Re: [PATCH 4/4] mm/vmalloc: Hugepage vmalloc mappings

Nicholas Piggin <npiggin@xxxxxxxxx> · Tue, 11 Jun 2019 10:16:43 +1000

Anshuman Khandual's on June 10, 2019 6:53 pm:
> On 06/10/2019 10:08 AM, Nicholas Piggin wrote:
>> For platforms that define HAVE_ARCH_HUGE_VMAP, have vmap allow vmalloc to
>> allocate huge pages and map them.
> 
> IIUC that extends HAVE_ARCH_HUGE_VMAP from iormap to vmalloc. 
> 
>> 
>> This brings dTLB misses for linux kernel tree `git diff` from 45,000 to
>> 8,000 on a Kaby Lake KVM guest with 8MB dentry hash and mitigations=off
>> (performance is in the noise, under 1% difference, page tables are likely
>> to be well cached for this workload). Similar numbers are seen on POWER9.
> 
> Sure will try this on arm64.
> 
>> 
>> Signed-off-by: Nicholas Piggin <npiggin@xxxxxxxxx>
>> ---
>>  include/asm-generic/4level-fixup.h |   1 +
>>  include/asm-generic/5level-fixup.h |   1 +
>>  include/linux/vmalloc.h            |   1 +
>>  mm/vmalloc.c                       | 132 +++++++++++++++++++++++------
>>  4 files changed, 107 insertions(+), 28 deletions(-)
>> 
>> diff --git a/include/asm-generic/4level-fixup.h b/include/asm-generic/4level-fixup.h
>> index e3667c9a33a5..3cc65a4dd093 100644
>> --- a/include/asm-generic/4level-fixup.h
>> +++ b/include/asm-generic/4level-fixup.h
>> @@ -20,6 +20,7 @@
>>  #define pud_none(pud)			0
>>  #define pud_bad(pud)			0
>>  #define pud_present(pud)		1
>> +#define pud_large(pud)			0
>>  #define pud_ERROR(pud)			do { } while (0)
>>  #define pud_clear(pud)			pgd_clear(pud)
>>  #define pud_val(pud)			pgd_val(pud)
>> diff --git a/include/asm-generic/5level-fixup.h b/include/asm-generic/5level-fixup.h
>> index bb6cb347018c..c4377db09a4f 100644
>> --- a/include/asm-generic/5level-fixup.h
>> +++ b/include/asm-generic/5level-fixup.h
>> @@ -22,6 +22,7 @@
>>  #define p4d_none(p4d)			0
>>  #define p4d_bad(p4d)			0
>>  #define p4d_present(p4d)		1
>> +#define p4d_large(p4d)			0
>>  #define p4d_ERROR(p4d)			do { } while (0)
>>  #define p4d_clear(p4d)			pgd_clear(p4d)
>>  #define p4d_val(p4d)			pgd_val(p4d)
> 
> Both of these are required from vmalloc_to_page() which as per a later comment
> should be part of a prerequisite patch before this series.

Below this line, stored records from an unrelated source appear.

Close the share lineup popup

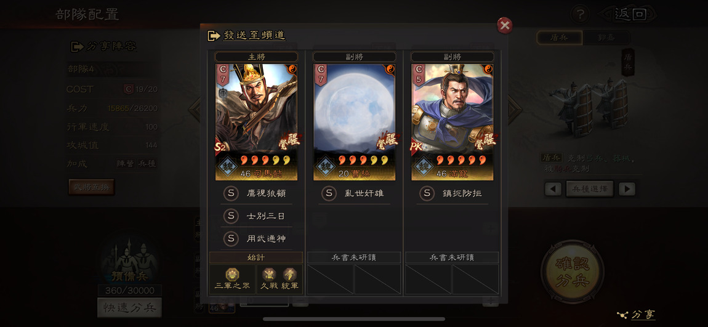click(x=505, y=26)
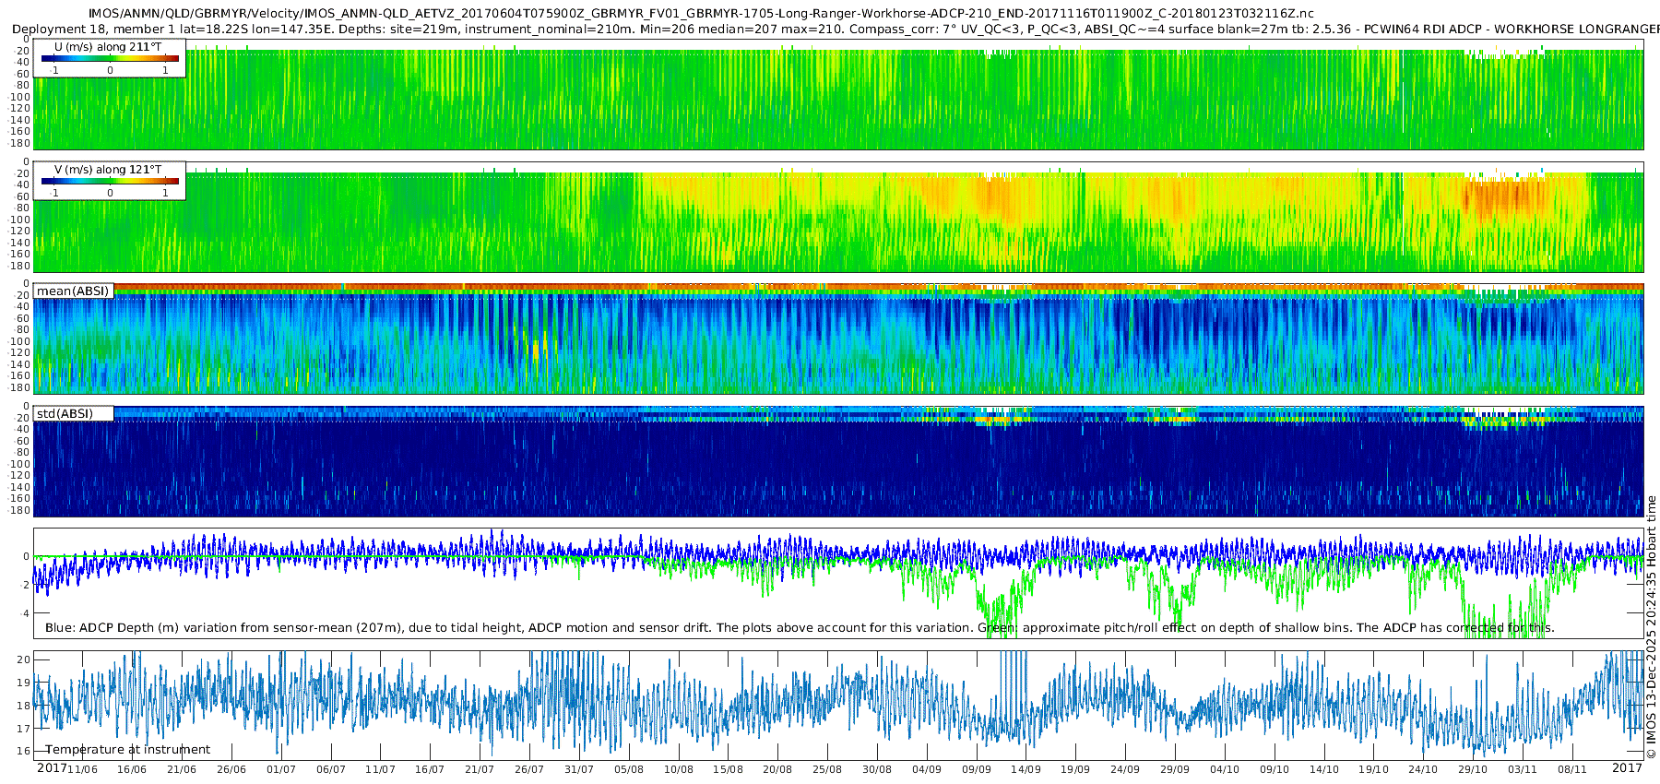The width and height of the screenshot is (1660, 784).
Task: Click the 08/11 date tick label
Action: tap(1571, 769)
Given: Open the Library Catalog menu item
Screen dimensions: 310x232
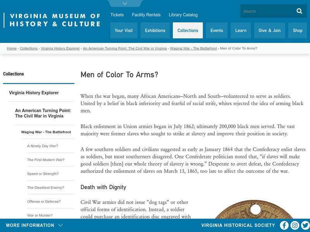Looking at the screenshot, I should 183,15.
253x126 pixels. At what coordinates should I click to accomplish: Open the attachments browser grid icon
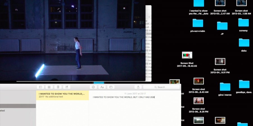(49, 87)
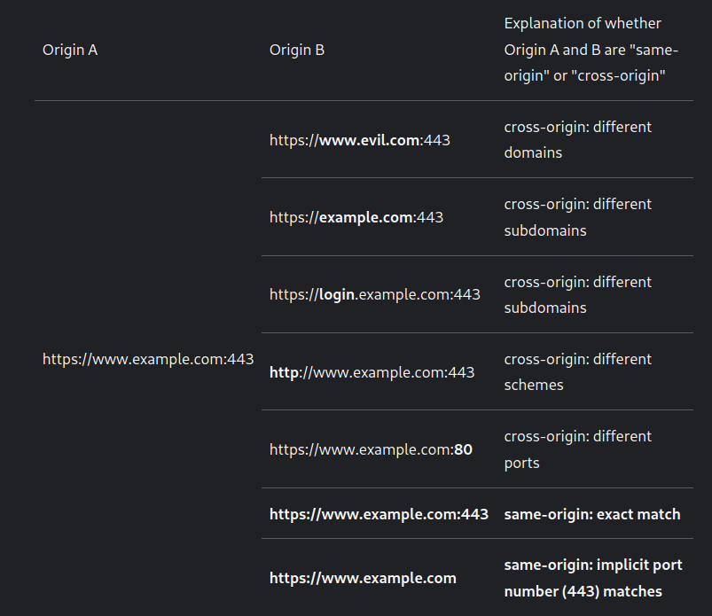This screenshot has width=712, height=616.
Task: Click the https://login.example.com:443 Origin B entry
Action: tap(375, 294)
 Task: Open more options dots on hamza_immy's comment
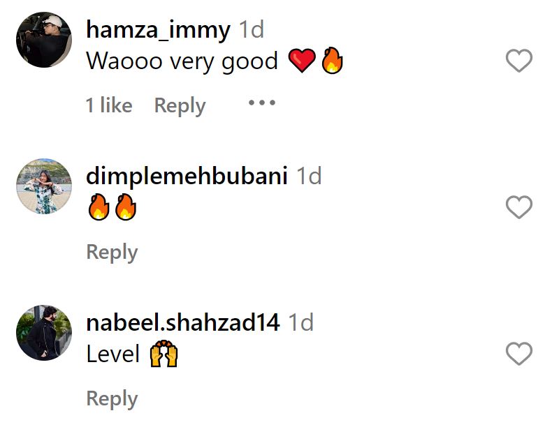pyautogui.click(x=262, y=103)
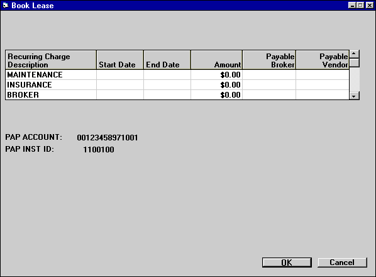376x277 pixels.
Task: Click the Recurring Charge Description header
Action: pyautogui.click(x=51, y=60)
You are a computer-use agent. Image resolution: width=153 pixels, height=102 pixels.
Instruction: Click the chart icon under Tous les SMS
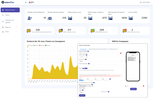[131, 18]
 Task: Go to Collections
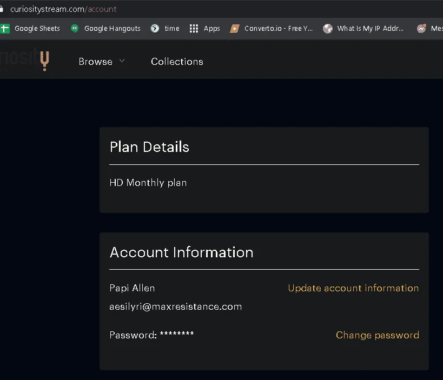(x=177, y=62)

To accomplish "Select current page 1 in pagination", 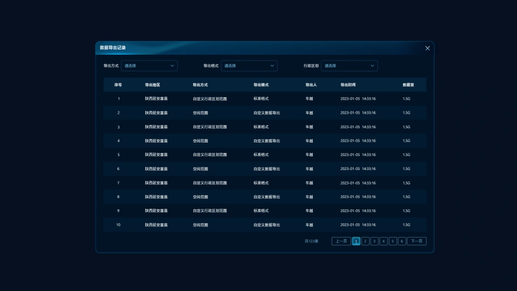I will pyautogui.click(x=356, y=241).
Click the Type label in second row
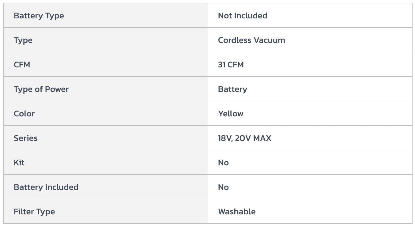 tap(23, 40)
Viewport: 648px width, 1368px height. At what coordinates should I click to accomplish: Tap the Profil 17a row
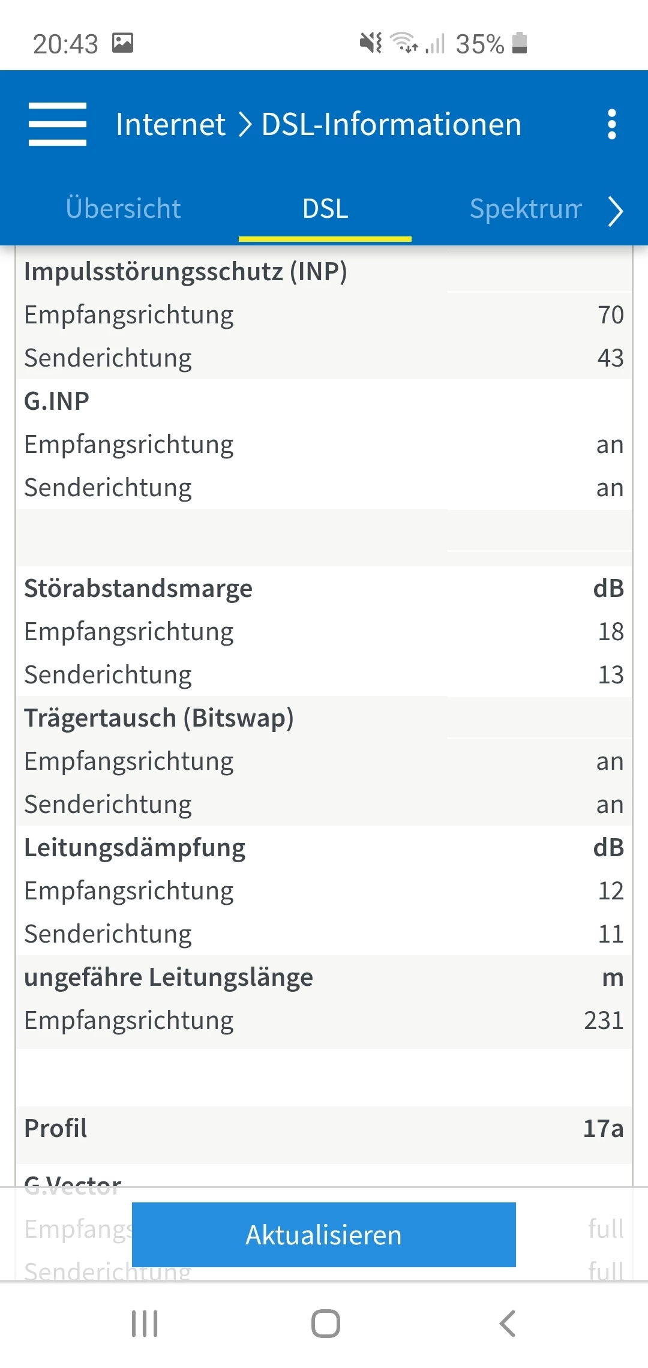pos(324,1129)
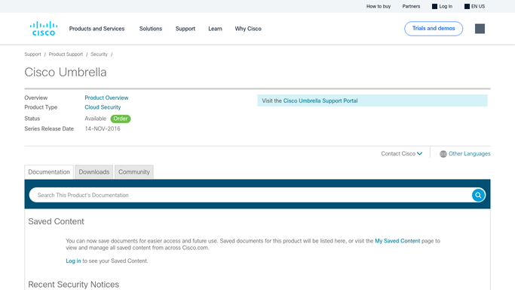
Task: Click the globe icon beside Other Languages
Action: tap(443, 154)
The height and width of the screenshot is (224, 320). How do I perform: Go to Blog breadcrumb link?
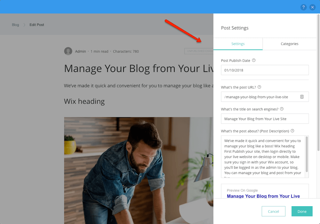coord(15,25)
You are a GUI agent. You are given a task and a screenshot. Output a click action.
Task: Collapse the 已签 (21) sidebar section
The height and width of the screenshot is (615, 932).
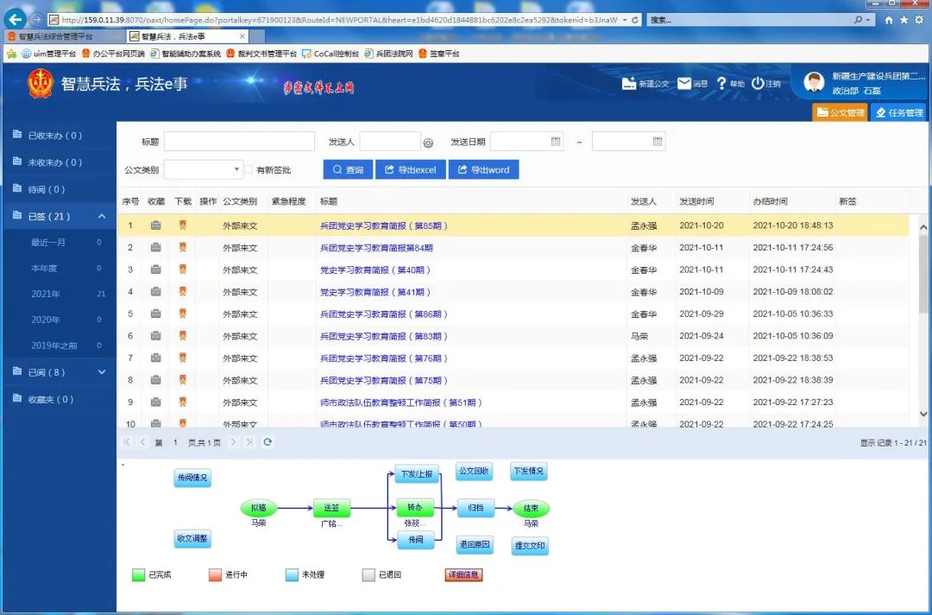tap(102, 216)
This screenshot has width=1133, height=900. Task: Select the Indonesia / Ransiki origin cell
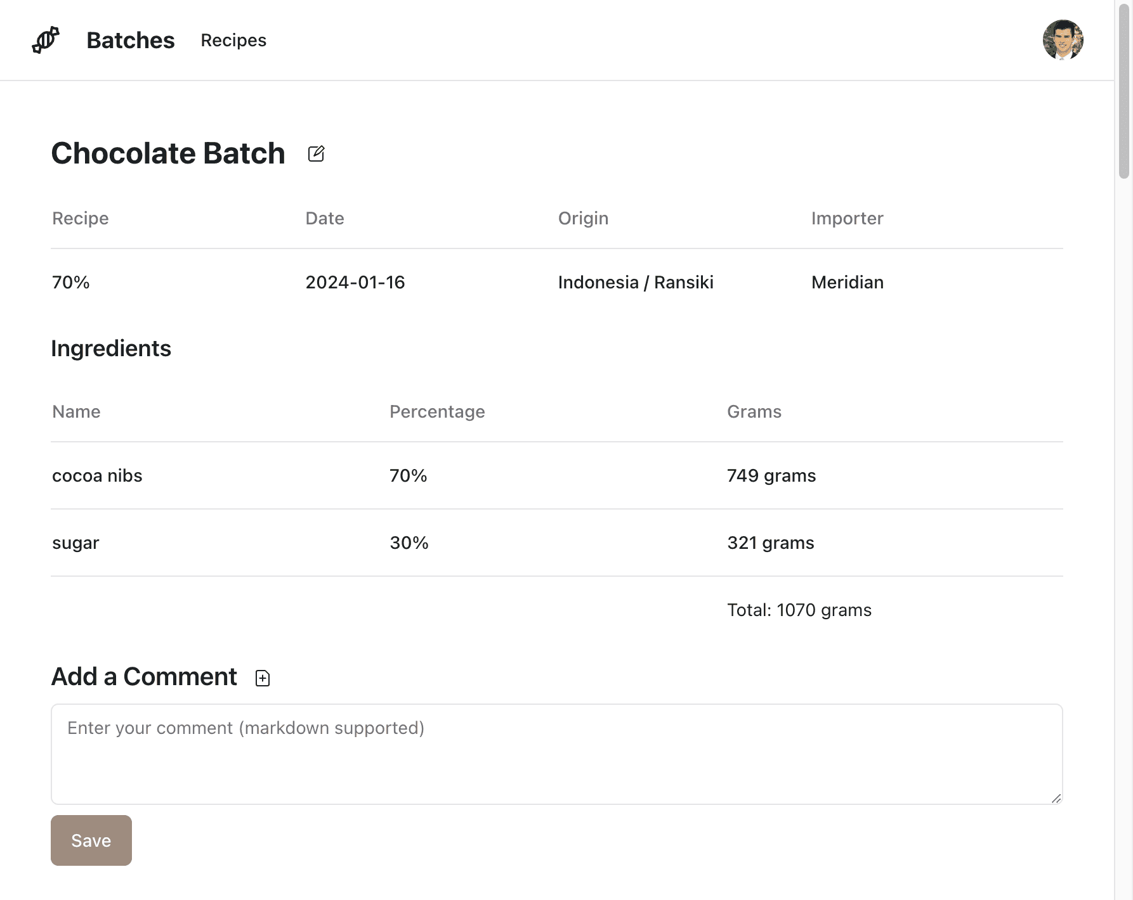636,282
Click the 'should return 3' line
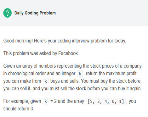Screen dimensions: 148x117 pyautogui.click(x=19, y=109)
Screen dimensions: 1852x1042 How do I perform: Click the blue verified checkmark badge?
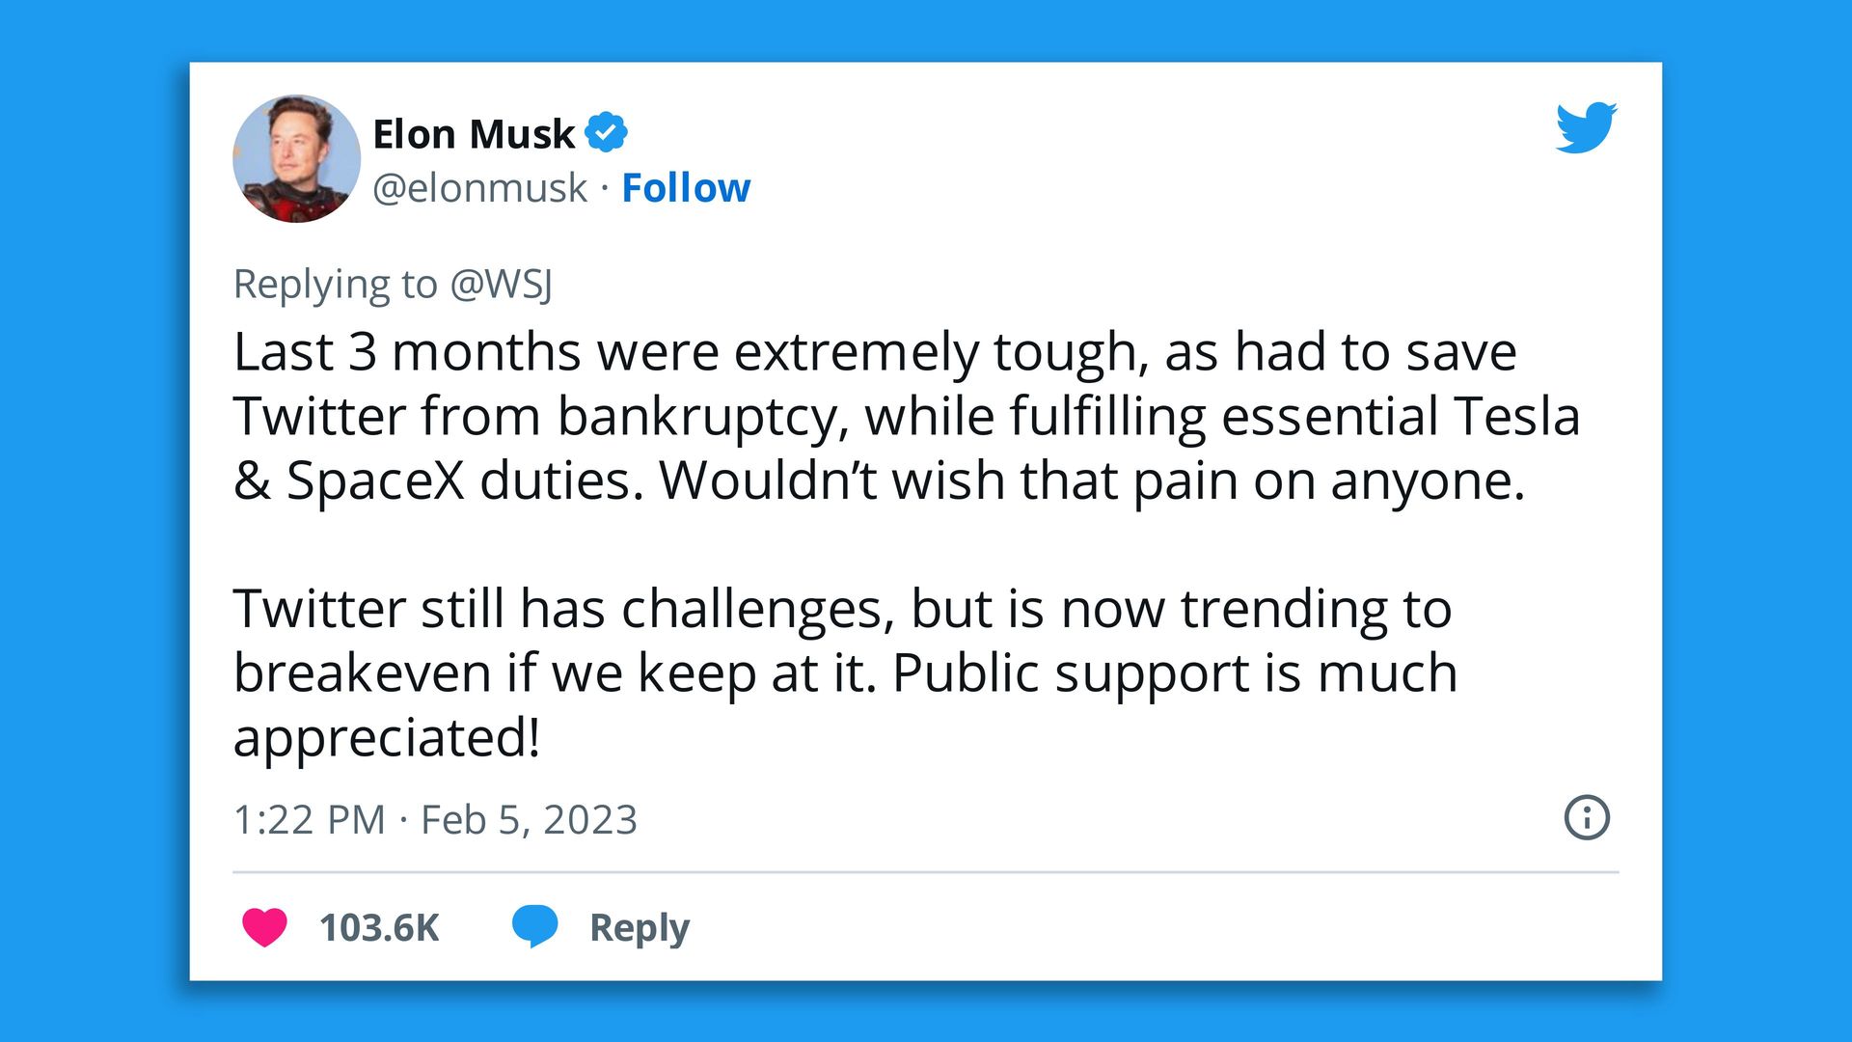pyautogui.click(x=606, y=132)
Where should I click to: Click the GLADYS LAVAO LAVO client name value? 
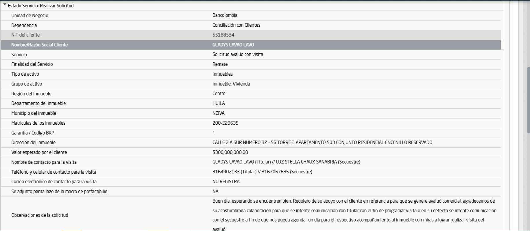(x=233, y=45)
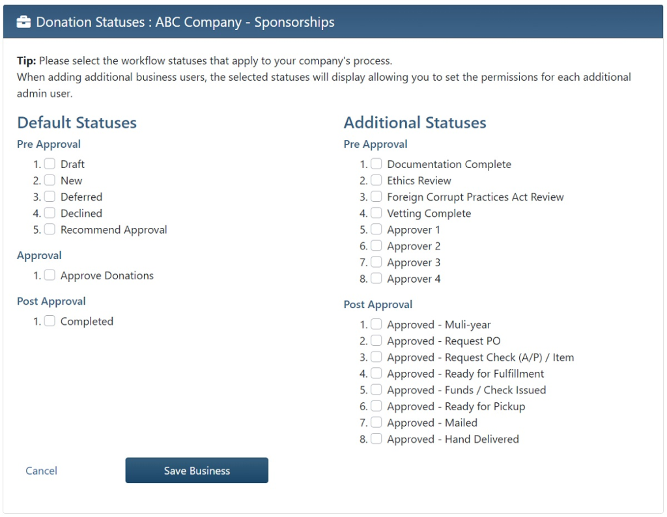Image resolution: width=667 pixels, height=517 pixels.
Task: Enable the Approver 1 checkbox
Action: 376,229
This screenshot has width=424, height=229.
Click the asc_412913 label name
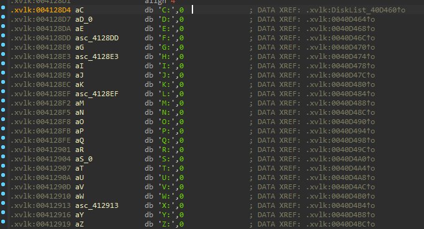click(x=97, y=206)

I'm not sure what you mean. This patch is where they get used.

Possibly I could split this and the vmalloc_to_page change out. I'll
consider it.

>> diff --git a/include/linux/vmalloc.h b/include/linux/vmalloc.h
>> index 812bea5866d6..4c92dc608928 100644
>> --- a/include/linux/vmalloc.h
>> +++ b/include/linux/vmalloc.h
>> @@ -42,6 +42,7 @@ struct vm_struct {
>>  	unsigned long		size;
>>  	unsigned long		flags;
>>  	struct page		**pages;
>> +	unsigned int		page_shift;
> 
> So the entire vm_struct will be mapped with a single page_shift. It cannot have
> mix and match mappings with PAGE_SIZE, PMD_SIZE, PUD_SIZE etc in case the
> allocation fails for larger ones, falling back etc what over other reasons.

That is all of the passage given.